W sierpniu ubiegłego roku Coutinho został wypożyczony na sezon za 8,5 mln euro. Bawarczycy mieli możliwość wykupienia zawodnika z Barcelony za 120 milionów.

Reklama

Niespełna 28-letni Coutinho był witany w Monachium z wielkimi nadziejami. Przed przerwą w rozgrywkach Bundesligi spowodowaną koronawirusem zagrał w 22 z 25 meczów, z czego 15 razy w podstawowym składzie. Wprawdzie jego dorobek ośmiu goli i sześciu asyst nie jest złym wynikiem, ale wpływ brazylijskiego pomocnika na grę Bayernu był mniejszy niż oczekiwano.

W kwietniu, wykorzystując przerwę w rozgrywkach, Coutinho przeszedł operację stawu skokowego i obecnie jest niezdolny do gry.

Bayern przewiduje, że w związku z koronawirusem ceny na rynku transferowym drastycznie spadną, ponieważ większość europejskich klubów ucierpiała finansowo z powodu wstrzymania piłkarskiej rywalizacji.

Jak przyznał Rummenigge, płacenie za piłkarza 120 milionów euro "nie jest już opcją".

Barcelona kupiła Coutinho w styczniu 2018 roku z Liverpoolu właśnie za kwotę ok. 120 milionów euro, która mogła wzrosnąć o kolejne 45 milionów. Stał się wówczas trzecim najdroższym piłkarzem w historii futbolu. Liczono, że Brazylijczyk wypełni lukę po swoim rodaku Neymarze (rok wcześniej trafił za 222 mln euro do Paris Saint-Germain), ale ostatecznie nie spisał się na miarę oczekiwań.

W reprezentacji Brazylii Coutinho rozegrał dotychczas 61 meczów i zdobył 17 bramek.

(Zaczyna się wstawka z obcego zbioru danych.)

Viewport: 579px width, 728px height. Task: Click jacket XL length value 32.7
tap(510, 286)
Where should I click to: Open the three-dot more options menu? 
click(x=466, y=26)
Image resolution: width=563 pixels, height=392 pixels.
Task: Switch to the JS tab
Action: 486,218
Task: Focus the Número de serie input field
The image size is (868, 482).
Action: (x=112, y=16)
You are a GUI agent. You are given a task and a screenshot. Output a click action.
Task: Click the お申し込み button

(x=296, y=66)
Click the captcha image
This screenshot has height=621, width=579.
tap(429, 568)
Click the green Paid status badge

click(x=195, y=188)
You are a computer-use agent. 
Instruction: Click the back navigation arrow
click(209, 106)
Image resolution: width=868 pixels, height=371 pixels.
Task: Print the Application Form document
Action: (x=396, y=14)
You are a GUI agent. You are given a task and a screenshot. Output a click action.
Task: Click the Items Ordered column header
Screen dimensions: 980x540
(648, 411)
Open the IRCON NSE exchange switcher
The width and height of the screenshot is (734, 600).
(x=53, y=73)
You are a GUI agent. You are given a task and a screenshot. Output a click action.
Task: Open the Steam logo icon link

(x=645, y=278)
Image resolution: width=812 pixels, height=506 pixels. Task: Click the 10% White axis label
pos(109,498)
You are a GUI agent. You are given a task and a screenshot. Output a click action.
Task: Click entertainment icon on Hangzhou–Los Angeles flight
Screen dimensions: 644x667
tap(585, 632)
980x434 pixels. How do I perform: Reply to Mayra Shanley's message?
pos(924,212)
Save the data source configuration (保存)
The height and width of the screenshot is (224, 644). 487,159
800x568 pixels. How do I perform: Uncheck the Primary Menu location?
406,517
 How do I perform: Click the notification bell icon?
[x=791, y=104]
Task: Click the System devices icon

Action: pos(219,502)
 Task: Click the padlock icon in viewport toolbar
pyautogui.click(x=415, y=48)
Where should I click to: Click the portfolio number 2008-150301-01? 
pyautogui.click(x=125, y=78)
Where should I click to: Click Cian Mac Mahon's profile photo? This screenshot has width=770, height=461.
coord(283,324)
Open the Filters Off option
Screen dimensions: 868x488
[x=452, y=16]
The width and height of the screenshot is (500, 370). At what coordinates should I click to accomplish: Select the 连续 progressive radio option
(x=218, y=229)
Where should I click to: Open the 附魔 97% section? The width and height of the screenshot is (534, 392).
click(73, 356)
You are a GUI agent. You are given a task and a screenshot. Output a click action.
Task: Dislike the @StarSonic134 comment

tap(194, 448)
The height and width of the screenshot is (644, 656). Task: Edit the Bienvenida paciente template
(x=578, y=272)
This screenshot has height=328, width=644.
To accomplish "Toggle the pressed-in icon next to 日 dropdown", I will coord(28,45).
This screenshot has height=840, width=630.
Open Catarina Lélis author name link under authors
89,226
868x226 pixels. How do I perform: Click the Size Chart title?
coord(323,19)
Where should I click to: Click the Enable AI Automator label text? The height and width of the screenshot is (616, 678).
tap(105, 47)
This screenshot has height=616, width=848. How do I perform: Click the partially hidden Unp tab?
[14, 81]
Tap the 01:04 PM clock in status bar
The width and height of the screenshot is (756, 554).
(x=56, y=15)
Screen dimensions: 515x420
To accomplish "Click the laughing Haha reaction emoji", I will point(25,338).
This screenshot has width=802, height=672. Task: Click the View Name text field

Bayern, dla którego 26 goli w obecnym sezonie ligowym strzelił Robert Lewandowski, jest liderem niemieckiej ekstraklasy. W pierwszej po przerwie kolejce mistrz Niemiec pokonał w ubiegły weekend na wyjeździe Union Berlin 2:0, a w sobotę podejmie Eintracht Frankfurt.